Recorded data
※

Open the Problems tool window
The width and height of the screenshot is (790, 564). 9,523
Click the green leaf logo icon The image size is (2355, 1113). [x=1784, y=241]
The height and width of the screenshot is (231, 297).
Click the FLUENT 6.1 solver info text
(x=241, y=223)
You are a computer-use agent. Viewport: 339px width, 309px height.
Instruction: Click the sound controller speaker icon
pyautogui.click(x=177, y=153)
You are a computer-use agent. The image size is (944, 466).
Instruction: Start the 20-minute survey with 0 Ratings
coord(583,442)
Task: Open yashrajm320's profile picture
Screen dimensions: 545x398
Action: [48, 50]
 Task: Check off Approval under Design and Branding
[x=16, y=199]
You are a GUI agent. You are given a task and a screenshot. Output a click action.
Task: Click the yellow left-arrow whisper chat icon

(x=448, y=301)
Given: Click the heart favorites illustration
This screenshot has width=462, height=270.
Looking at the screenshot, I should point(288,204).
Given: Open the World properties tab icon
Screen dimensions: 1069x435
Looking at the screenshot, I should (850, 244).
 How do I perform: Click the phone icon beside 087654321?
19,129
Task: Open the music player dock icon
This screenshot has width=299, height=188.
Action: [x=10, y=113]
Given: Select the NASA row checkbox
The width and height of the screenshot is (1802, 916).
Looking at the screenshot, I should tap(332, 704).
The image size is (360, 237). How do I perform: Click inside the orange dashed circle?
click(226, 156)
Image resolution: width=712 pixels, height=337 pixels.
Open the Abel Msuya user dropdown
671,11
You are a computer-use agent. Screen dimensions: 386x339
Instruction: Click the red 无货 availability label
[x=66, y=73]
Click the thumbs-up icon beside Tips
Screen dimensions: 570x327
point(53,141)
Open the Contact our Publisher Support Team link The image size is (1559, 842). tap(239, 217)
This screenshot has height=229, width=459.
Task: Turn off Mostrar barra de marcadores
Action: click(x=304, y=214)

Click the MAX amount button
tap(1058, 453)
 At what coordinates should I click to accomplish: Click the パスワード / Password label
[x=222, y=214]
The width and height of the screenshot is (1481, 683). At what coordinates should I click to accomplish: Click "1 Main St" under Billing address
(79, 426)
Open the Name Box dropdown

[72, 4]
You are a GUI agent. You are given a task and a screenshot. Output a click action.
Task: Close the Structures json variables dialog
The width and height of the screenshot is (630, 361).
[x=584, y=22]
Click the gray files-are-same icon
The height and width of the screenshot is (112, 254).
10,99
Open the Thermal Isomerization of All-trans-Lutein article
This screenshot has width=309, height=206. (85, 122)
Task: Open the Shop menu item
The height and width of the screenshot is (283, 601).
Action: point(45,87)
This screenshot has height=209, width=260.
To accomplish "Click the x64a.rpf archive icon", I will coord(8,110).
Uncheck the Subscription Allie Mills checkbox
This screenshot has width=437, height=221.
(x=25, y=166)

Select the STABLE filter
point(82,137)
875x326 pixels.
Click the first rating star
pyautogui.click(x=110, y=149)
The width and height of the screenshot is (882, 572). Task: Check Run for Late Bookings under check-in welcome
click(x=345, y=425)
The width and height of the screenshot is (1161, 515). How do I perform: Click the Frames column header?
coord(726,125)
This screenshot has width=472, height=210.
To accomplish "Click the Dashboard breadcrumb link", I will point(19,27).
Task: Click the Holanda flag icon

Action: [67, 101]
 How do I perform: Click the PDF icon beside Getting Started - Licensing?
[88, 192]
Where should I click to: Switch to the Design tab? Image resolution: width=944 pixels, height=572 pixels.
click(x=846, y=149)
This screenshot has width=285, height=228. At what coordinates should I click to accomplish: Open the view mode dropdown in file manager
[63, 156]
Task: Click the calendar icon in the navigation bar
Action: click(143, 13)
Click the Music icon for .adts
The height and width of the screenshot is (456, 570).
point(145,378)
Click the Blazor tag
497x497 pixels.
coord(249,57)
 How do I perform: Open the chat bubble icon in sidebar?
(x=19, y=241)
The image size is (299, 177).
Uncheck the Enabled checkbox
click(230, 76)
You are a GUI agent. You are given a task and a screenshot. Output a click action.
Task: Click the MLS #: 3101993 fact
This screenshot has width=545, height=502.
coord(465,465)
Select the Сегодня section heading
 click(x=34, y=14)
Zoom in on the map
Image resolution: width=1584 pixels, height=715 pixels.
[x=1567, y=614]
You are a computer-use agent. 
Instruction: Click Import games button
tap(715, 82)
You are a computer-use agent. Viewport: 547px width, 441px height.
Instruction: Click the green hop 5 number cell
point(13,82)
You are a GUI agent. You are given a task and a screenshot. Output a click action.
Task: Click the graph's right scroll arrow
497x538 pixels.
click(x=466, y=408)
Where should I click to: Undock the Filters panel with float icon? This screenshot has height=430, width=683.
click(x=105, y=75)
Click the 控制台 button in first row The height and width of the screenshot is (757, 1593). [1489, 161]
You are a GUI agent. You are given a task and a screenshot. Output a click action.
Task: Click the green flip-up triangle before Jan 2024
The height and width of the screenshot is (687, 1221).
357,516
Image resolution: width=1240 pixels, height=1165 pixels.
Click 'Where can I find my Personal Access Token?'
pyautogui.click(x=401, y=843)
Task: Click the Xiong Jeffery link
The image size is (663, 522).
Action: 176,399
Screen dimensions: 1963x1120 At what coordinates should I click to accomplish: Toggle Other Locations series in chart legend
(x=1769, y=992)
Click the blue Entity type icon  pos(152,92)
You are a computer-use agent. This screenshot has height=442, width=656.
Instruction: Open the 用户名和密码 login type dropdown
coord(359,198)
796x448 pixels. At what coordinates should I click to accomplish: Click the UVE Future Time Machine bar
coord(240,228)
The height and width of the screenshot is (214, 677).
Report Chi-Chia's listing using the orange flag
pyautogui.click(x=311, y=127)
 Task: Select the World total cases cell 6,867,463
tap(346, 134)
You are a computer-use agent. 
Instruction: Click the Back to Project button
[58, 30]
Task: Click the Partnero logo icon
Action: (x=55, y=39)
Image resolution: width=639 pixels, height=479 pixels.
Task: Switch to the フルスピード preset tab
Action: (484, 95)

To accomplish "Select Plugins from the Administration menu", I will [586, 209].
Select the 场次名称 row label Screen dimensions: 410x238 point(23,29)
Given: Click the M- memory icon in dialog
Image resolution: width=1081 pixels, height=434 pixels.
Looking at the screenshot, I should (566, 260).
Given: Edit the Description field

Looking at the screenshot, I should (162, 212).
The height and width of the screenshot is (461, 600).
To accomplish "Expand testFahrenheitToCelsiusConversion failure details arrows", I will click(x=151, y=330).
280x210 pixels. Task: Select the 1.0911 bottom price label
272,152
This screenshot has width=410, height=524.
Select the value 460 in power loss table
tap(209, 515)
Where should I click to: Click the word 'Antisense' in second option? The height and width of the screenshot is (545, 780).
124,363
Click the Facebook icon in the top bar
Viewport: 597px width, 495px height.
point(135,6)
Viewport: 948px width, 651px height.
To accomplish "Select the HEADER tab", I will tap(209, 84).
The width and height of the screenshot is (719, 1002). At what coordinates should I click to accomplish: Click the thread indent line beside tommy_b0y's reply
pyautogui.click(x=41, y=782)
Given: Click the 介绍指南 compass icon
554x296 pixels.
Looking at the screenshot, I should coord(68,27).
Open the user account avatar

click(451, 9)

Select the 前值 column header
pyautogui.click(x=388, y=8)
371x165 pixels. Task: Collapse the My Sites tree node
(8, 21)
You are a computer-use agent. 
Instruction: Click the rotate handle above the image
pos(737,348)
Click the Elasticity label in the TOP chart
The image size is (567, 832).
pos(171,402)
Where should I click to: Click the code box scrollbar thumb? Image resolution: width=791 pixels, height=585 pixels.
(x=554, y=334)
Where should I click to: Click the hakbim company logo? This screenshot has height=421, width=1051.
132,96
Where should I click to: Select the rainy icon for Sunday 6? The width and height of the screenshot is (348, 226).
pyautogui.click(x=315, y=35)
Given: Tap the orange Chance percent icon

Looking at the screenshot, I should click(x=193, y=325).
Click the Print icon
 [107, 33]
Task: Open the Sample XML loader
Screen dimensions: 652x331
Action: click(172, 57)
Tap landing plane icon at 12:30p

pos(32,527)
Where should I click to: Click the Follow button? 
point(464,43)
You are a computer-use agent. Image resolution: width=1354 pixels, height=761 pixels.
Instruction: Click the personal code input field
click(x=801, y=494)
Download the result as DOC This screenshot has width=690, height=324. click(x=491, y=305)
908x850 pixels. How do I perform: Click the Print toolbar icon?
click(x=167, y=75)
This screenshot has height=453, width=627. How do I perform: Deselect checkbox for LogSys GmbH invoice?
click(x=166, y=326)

※

DESCRIPTION OF THE TASK ▸
Starting with the line containing "Download the result" and going on through the end of the recorded data, edit the lines so that "toolbar icon" becomes "menu button", and leave everything else unchanged.

OUTPUT OF THE EXERCISE ▸
Download the result as DOC This screenshot has width=690, height=324. click(x=491, y=305)
908x850 pixels. How do I perform: Click the Print menu button?
click(x=167, y=75)
This screenshot has height=453, width=627. How do I perform: Deselect checkbox for LogSys GmbH invoice?
click(x=166, y=326)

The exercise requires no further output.